At its worst, Zohra Allana told her that she would "die."
The 25-year-old has diabulemia; When someone with type 1 diabetes deliberately does not take their insulin to control their weight.
"I am very horrible, emaciado", it says to Radio 1 Newsbeat, when passing photos of vacations of the past year.
The condition is not medically recognized, but now the NHS England is putting just under £ 1m in two pilot projects to help people like Zohra.
Type 1 diabetes is an irreversible autoimmune disease that requires constant care; People who need it need their insulin to stay alive.
Zohra was diagnosed with type 1 when he was 19 years old: "I was in my apartment near Uni and I just collapsed."
"So, my companions took me to the nearest hospital and when they said they had type 1.
"I practically screamed the hospital."
The JDRF type 1 diabetes charity leader estimates that 60,000 people aged 15 to 30 live with T1 in the UK.
Experts in diabetes and mental health experts consider that up to 40% of these can restrict their insulin to a "fear of fat."
"That first year I was dealing well," recalls Zohra. "Eating, injecting, going to union, but when I realized that I was putting weight due to insulin is when it slid."
Eventually I was not taking insulin.
She remembers her holiday in Romania in October 2018 being more like a "nightmare," "I could not control my bladder, I could barely walk and continue with my friends."
"I just seemed very ill."
Prior to this trip, she said: "He came to a point where he wanted to admit me – they said he was going to die."
Shortly after his trip, he was admitted to a food disorder unit where he spent eight weeks being treated by Diabulmia.
Zohra was already getting attention from the Kings College Hospital in London that launched its new outpatient service in September 2016.
They work closely with the South London hospital and Maudsley (SLaM) that has an inpatient food disorder unit.
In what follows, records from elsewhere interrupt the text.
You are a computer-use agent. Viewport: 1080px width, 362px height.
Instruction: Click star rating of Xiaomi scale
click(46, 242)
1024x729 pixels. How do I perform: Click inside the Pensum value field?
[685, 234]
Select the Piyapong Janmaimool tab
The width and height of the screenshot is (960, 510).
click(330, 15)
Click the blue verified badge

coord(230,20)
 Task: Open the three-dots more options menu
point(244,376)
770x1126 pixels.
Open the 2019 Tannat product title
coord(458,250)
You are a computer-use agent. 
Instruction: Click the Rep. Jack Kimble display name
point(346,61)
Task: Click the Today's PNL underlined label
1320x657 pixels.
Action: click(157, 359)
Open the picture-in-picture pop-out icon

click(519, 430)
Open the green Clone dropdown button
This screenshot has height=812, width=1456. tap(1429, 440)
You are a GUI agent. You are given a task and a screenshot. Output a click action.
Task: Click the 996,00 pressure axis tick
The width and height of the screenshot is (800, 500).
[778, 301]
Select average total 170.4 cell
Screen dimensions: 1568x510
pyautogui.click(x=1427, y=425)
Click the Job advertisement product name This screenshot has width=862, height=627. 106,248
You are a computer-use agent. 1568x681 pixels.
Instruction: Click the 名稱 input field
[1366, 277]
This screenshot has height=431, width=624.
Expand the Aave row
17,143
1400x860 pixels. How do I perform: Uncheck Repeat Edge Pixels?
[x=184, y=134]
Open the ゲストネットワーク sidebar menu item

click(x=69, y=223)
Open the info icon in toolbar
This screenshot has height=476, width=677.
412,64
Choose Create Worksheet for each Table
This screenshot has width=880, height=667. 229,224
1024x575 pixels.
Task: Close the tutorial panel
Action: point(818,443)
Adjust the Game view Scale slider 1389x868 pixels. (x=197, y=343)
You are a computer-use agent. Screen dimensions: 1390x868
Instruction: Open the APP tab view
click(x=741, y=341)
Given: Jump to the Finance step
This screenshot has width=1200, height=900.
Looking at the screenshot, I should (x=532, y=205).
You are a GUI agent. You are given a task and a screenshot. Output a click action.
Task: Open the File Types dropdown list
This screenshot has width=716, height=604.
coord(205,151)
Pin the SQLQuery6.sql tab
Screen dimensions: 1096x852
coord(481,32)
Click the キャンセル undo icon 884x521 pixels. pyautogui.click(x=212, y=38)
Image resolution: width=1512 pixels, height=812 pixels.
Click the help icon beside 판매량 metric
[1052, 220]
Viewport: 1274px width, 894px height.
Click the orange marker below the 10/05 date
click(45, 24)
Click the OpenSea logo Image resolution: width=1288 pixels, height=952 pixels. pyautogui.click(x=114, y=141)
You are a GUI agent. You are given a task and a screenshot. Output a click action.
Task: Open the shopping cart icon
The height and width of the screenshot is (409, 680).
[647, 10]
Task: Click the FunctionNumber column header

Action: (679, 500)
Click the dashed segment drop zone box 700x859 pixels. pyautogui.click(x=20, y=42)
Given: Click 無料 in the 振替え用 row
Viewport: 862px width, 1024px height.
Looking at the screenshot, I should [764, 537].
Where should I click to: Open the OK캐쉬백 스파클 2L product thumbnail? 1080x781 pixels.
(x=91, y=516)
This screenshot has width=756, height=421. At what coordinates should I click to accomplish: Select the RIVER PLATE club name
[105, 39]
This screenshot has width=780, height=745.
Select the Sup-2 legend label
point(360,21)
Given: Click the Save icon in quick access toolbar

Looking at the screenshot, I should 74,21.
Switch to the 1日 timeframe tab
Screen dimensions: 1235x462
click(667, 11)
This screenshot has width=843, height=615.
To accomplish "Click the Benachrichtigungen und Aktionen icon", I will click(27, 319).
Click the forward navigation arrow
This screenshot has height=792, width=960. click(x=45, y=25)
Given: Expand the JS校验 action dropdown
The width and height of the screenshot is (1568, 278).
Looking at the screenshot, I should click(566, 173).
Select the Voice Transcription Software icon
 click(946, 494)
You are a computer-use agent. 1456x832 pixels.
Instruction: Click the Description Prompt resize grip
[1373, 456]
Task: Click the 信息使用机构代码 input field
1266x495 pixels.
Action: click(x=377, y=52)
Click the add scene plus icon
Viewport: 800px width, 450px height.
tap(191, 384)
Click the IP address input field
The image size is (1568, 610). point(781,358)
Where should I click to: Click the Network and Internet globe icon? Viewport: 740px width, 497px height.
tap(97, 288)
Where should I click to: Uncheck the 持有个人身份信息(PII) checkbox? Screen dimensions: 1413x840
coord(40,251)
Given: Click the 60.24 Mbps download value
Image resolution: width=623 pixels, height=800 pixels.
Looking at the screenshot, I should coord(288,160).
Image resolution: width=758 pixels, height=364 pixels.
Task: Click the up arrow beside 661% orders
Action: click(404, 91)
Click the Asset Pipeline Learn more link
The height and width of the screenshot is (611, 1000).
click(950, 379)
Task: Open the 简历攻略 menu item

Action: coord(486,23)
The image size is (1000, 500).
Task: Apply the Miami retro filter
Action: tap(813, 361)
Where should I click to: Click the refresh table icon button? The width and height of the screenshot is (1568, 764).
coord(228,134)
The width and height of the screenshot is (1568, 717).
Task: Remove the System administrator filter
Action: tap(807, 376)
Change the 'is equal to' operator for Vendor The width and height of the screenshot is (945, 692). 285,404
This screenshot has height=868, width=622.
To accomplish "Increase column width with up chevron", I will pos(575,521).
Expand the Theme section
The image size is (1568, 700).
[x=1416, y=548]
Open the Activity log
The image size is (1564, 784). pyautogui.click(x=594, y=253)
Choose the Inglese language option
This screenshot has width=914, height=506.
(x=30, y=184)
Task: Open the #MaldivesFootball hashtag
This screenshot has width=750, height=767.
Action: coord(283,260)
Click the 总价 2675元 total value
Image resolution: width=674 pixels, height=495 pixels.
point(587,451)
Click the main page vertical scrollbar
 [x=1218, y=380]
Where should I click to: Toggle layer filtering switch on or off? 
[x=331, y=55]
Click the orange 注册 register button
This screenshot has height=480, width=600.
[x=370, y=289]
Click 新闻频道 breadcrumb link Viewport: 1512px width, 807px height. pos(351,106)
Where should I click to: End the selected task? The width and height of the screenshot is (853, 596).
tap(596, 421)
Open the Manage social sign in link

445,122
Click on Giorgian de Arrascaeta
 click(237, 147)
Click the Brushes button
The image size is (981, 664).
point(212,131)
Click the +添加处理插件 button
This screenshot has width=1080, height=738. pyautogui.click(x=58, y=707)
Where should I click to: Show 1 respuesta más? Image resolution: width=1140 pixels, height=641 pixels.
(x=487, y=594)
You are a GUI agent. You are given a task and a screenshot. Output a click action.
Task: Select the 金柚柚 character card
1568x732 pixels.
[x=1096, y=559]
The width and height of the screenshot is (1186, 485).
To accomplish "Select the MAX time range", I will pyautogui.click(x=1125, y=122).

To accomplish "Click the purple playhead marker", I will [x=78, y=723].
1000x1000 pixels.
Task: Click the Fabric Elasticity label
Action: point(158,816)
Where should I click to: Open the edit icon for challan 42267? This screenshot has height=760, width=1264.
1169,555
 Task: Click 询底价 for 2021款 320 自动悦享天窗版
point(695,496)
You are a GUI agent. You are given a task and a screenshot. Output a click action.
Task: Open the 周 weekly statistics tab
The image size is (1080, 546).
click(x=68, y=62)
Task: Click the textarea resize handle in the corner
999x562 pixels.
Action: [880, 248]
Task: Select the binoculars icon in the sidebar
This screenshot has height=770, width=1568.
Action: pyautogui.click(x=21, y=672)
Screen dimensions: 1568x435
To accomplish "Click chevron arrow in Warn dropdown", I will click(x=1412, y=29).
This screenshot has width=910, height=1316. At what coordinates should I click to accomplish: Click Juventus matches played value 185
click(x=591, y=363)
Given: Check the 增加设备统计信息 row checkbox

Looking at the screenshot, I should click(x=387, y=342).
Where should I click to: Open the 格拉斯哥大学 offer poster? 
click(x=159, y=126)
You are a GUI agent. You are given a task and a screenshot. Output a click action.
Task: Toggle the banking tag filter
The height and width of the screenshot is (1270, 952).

That's where Zohra was admitted.
Professor Janet Treasure is a consultant at SLaM: "We are seeing more and more things over time, but because there was not enough group power among diabetic and eating disorder clinics, we reached optimal levels to do with respect to the disease. "
The people who run these pilots hope to change this.
Thanks to the treatment she received, Zohra started taking her insulin.
"Once you eat and inject, do not feel hungry – I did not feel completely in a long time.
"I was sleeping, I did not sleep for four years."
In the case of Zohra, you can see obvious weight loss, but experts believe that it is hidden by thousands of patients.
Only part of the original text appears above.